The Redbridge and Ferry Lane occupations were also important in publicising
the fact that squatting had not been made illegal, and during the latter
half of 1979 the decline in the number of people squatting came to an
end. Every agency dealing with squatters or would-be squatters reported
a renewed activity or heightened interest. Islington Council, in London,
reported that the number of squats in its property doubled during 1979
to almost 200 units, though it failed to see how, in scrapping its housing
scheme for single sharers, it was partly the author of its own misfortunes.
The Self Help Housing Resource Library reported an increase in squatting
outside London, quoting cases of sizeable new campaigns in Cambridge,
Bristol, Stoke-on-Trent and Birmingham during the summer of 1979. In London,
a number of squats made the news, including the occupation of a large
DDE-owned property in Bloomsbury which had been designed by the famous
architect John Nash. The Area Health Authority responsible for the eviction
of Huntley Street had a nursing home overlooking Highbury Fields (and
empty for five years) squatted by a group who remained in occupation for
a number of months without mains gas, water or electric supplies. Even
St Paul's Cathedral had its Chancellery squatted.

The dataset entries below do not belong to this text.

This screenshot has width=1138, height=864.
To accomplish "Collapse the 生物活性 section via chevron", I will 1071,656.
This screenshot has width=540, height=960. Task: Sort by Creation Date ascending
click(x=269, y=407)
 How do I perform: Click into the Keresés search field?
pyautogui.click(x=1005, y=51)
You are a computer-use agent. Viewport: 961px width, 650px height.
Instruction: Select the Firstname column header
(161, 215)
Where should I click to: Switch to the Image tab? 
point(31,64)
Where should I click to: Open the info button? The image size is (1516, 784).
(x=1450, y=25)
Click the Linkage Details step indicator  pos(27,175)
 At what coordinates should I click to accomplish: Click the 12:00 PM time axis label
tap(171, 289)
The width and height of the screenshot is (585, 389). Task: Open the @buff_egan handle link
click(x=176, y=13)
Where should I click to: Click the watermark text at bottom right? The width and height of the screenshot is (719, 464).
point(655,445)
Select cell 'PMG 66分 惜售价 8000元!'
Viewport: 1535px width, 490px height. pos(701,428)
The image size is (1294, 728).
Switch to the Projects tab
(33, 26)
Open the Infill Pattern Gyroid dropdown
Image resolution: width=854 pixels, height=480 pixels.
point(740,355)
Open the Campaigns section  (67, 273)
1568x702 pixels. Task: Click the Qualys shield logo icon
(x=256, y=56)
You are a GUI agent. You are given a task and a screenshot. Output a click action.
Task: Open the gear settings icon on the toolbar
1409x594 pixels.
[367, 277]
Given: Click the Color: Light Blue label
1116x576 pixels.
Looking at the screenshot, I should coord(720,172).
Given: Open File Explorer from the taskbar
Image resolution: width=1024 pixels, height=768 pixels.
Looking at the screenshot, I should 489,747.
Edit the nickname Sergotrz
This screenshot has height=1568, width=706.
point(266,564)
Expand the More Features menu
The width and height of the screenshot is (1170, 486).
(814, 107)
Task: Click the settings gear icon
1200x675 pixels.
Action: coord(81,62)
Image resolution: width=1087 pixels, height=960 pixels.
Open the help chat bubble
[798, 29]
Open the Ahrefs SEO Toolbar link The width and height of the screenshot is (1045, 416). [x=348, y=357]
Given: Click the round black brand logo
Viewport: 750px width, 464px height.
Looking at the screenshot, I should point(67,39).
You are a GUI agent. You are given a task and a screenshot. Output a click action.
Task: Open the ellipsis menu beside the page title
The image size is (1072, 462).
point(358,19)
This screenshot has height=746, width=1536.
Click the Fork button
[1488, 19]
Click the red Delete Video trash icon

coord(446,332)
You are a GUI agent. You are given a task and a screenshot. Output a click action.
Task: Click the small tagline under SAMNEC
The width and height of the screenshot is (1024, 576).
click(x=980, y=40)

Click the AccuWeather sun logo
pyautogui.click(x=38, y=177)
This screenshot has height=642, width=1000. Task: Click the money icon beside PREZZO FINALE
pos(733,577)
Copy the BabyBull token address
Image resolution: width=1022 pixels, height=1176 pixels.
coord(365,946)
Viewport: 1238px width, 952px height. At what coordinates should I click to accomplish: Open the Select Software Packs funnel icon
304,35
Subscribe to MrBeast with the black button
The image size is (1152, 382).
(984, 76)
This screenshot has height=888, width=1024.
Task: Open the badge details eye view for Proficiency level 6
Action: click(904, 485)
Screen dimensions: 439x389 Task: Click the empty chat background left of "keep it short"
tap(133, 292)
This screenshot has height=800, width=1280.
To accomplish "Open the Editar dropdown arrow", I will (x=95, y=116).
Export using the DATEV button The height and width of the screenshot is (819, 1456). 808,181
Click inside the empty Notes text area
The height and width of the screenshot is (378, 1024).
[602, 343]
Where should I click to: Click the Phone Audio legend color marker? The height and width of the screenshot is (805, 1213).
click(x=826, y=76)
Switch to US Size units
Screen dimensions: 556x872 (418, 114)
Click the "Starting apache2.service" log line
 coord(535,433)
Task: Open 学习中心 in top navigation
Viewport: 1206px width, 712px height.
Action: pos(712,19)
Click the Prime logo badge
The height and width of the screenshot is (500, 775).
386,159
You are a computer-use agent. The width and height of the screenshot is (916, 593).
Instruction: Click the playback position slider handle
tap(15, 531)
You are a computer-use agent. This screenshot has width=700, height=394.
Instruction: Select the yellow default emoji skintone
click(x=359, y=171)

Massive cuts in public spending and the end of any government commitment
to provide homes for all resulted in the renewed growth in the number
of people squatting. Single people, trapped at the bottom of the housing
pile, made up a large proportion of the new squatters, though people with
children were still being forced to squat despite the Homeless Persons
Act. Groups which had been on the verge of collapse were given a fresh
impetus by the upsurge. The Advisory Service for Squatters, for example,
survived the withdrawal of most of its long-serving collective (who, after
up to four years of unpaid advice work, were simply worn out or wanted
to spend their time on other things) and continued to function. The London
Squatters Union, which had been virtually inactive for a number of months,
revived itself at the beginning of 1980, using the Housing Action office
three nights a week for advisory and organisational work. The LSU later
moved to offices near Trafalgar Square.
Other organisations did fold, however. Most local squatting groups, for
instance, were moribund by the end of 1979, and the Federation of Short-Life
Housing Groups (which at one time could claim almost 30 different short-life
and squatting groups among its members) only met twice during 1979. Others
like the Self Help Housing Resource Library, ASS and LSU stumbled on with
the efforts of a smaller number of active supporters. Without an influx
of energy and activists into such groups, their future seems uncertain
- and without the minimal organisational and advisory capacities of such
groups, the future of squatting would become even more uncertain.
Changed climate
The overall political climate has changed drastically since the seventies,
and it is doubtful whether the concessions won by the squatting movement
in the past will be readily repeated. Squatters will need to be better
organised in future in order to win less. They will need to draw upon
much wider support and develop the links that have begun to be made with
other organisations.
Squatting will inevitably continue on an individual level. Isolated squatters
without links with any wider movement will continue to take over property
in order to solve their immediate housing needs. Projections of the housing
situation leave no doubt that the crisis will worsen substantially in
the eighties and that homelessness will increase greatly. The number of
people needing to squat will rise. Whether squatting will be merely the
last resort of desperate individuals, or whether it might also be an organised
means for people to secure better housing, depends upon how well squatters
can organize as part of wider housing and political movements.